Something really disturbing I believe about this film, if & when cloned humans like that are achieved I can’t help but think that this is precisely how it will happen. An incredibly big, wealthy, technically advanced corporation will be the one to first make them, and they will immediately be viewed as nothing other than product, not soul-having sentient beings equal to humans. Even if they’re not immediately exploited like they are in the film, it will still be a long, painful, legal, moral, religious battle to ever consider them equal to us. I just can’t see it happening any other way.

And its a battle that I don’t hope to live to see!

The book mentions that in order to collect his bounty the replicant has to undergo a bone marrow test.

Just to disagree with a couple small points:

I don’t think she “liked” Sebastian. She was just using him to get access to Tyrell.

But he doesn’t seem to mind killing bunches of other people. Specifically, he kills Sebastian after killing Tyrell. Tyrell, I could sort of see, as Tyrell was the man behind the replicants features (dying in four years, for example), and created this “race” of slaves. But Sebastian? Sebastian was harmless, and wouldn’t have been able to lead the police to Roy.

Roy also kills the Chinese guys cooking eyeballs for a living. “If you only knew what I have seen with your eyes.”

We never see a human take the VK test.

Rachel actually blew the question about the photo of a nude woman on a bearskin rug. The woman in the photo is a red herring, Rachel should have been horrified by the rug.

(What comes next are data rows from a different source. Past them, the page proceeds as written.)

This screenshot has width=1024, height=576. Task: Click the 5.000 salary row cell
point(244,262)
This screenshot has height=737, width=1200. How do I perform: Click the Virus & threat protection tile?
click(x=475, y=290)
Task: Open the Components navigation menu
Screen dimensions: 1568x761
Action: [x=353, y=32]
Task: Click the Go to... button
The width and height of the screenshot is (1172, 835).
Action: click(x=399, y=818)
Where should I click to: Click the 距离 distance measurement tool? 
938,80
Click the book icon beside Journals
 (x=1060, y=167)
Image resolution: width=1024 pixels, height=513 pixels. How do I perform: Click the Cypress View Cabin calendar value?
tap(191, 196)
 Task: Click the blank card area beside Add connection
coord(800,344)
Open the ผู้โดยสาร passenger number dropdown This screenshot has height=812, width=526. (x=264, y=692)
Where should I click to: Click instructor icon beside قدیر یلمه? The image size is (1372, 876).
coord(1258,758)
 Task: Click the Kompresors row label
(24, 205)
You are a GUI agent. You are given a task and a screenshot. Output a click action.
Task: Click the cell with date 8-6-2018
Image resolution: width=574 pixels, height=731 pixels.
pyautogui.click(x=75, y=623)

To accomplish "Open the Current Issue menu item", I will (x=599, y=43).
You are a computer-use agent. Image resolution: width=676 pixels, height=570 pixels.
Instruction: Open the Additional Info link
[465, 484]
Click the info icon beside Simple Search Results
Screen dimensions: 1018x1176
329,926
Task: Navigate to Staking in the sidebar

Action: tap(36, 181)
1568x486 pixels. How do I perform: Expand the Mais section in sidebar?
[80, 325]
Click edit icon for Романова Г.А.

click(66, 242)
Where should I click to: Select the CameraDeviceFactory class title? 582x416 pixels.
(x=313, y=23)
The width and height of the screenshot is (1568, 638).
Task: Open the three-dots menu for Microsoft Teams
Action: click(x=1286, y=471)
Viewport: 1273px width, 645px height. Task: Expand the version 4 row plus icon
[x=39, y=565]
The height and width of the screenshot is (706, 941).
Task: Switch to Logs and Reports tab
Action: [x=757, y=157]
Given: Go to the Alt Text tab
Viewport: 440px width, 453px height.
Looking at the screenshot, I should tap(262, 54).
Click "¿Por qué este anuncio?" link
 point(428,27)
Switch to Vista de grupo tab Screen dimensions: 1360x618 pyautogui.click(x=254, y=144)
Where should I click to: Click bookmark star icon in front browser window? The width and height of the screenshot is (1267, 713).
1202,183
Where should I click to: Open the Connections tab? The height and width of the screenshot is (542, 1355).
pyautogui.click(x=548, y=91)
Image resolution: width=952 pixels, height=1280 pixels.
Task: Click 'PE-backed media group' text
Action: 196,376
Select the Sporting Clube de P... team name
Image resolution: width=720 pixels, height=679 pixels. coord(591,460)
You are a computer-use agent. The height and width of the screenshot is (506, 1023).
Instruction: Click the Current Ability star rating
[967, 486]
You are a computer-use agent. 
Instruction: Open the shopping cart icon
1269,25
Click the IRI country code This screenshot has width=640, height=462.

Something that’s only hinted at in the movie but is a major theme in the book is that animals are largely extinct and humans (but apparently not replicants) have a high regard for animal life. It’s not just because animals are rare and thus valuable, it’s because it’s considered spiritually important/beneficial for humans to care for animals. IIRC humans believe that they naturally have more empathy than replicants and that this is why they care more about animals, but this reverence for animals is obviously cultural rather than innate so it may be that replicants simply don’t have the chance to learn to respect animals the way humans do. Anyway, most of the VK questions we hear about have to do with how animals should be treated.

As for the OP, I don’t think it’s clear whether replicants are entirely flesh and blood, but they certainly do seem to be mostly flesh and blood. They might have some mechanical or electronic components or non-human genetic material, but they can’t be just robots or it would be easier to tell them apart from non-replicants.